冰冷。粘稠。永无止境的黑暗。
身体仿佛不再属于自己,只剩下无处不在的剧痛——左手掌心撕裂的灼痛,右肩胛骨深处烙印灼烧的闷痛,被污水浸泡、被涵洞石壁刮蹭出的无数细小伤口带来的连绵刺痛。还有那深入骨髓的寒冷,如同跗骨之蛆,贪婪地汲取着残存的生命力。
意识在无边的痛楚和冰冷的黑暗里沉浮,如同溺在墨海深处的一缕微光。她感觉自己被汹涌的浊流裹挟着,在涵洞狭窄逼仄、曲折幽深的管道里翻滚、撞击。每一次碰撞都带来新的剧痛和眩晕。浑浊的污水灌入口鼻,带着粪便、垃圾和铁锈的恶臭,呛得她每一次微弱的呼吸都如同濒死的挣扎。
不知过了多久,也许是一瞬,也许是一个世纪。
前方,终于出现了一丝极其微弱的光亮。
那光亮并非出口的阳光,而是……昏黄的、摇曳不定的、带着油脂燃烧特有气味的微光?像是……一盏风灯?
身体被水流猛地冲出一段距离,撞在什么坚硬冰冷的东西上。剧痛让她闷哼一声,残存的意识被强行拽回一丝。她挣扎着抬起头,努力睁开被污水糊住的眼睛。
视线模糊摇晃。首先映入眼帘的,是头顶上方一块巨大的、布满青苔和湿滑水渍的青黑色石碑。石碑在昏黄摇曳的光线下,呈现出一种沉甸甸的、饱经沧桑的质感。碑体上,深深刻着两个巨大的、笔力遒劲却又带着岁月侵蚀痕迹的阴文大字:
残 荷
残荷碑!
老城隍庙!残荷碑!
灰鸽纸条上的地点!烙印投射地图上的坐标!
她……她竟然被涵洞的水流,冲到了这里?!
巨大的震惊和随之而来的、一丝绝处逢生的微光,如同电流般瞬间贯穿了林婉清濒临崩溃的神经!她挣扎着想要撑起身体,却牵动了全身的伤口,尤其是左手和肩胛,剧痛让她眼前发黑,再次重重摔倒在冰冷潮湿的地面上。
身下,是坚硬的、被雨水冲刷得光滑的青石板。
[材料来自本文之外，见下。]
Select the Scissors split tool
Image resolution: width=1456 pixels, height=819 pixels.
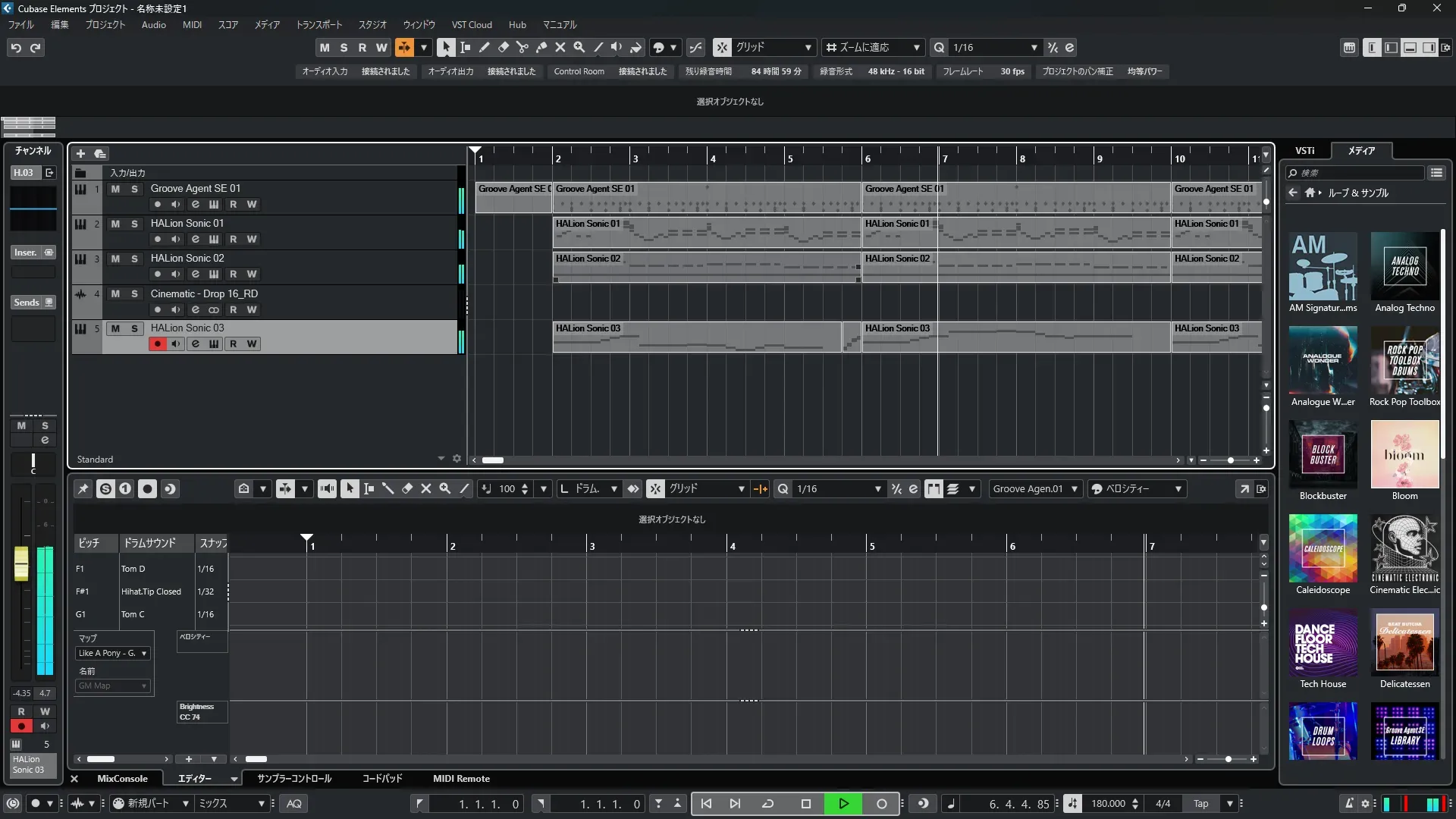click(522, 47)
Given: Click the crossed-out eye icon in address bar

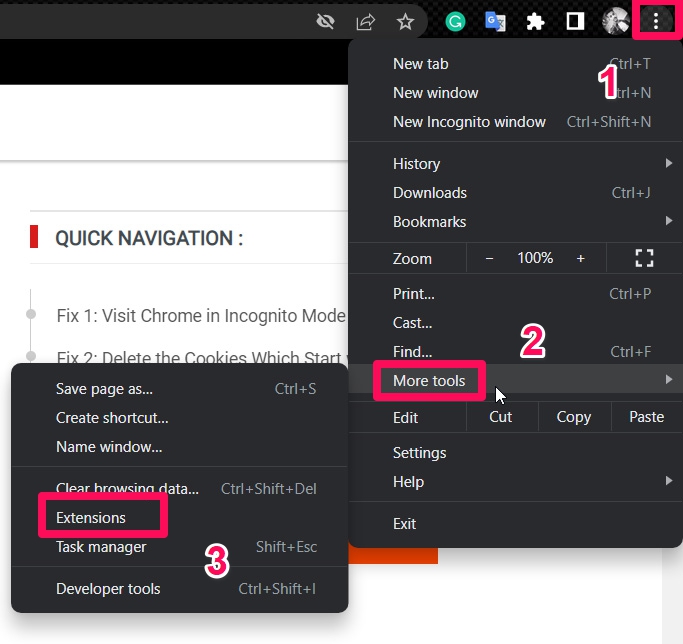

空气中弥漫着浓重的香烛纸钱焚烧后的焦糊味、潮湿青苔的腥气、以及老建筑木头腐朽的淡淡霉味。雨声依旧滂沱,但似乎被某种巨大的结构阻挡,变成了沉闷的、如同遥远鼓点的背景音。昏黄的光源来自不远处——一盏挂在腐朽廊柱上的、被风雨吹得摇摇欲坠的旧式风灯。灯罩玻璃碎裂了几处,昏黄的光线如同垂死者的呼吸,透过破洞投射下来,在残荷碑巨大的阴影下,切割出支离破碎的光斑。
这里是老城隍庙的后院深处?一个极其偏僻、几乎废弃的角落?残荷碑就孤零零地矗立在这里,像一个被遗忘的守墓人。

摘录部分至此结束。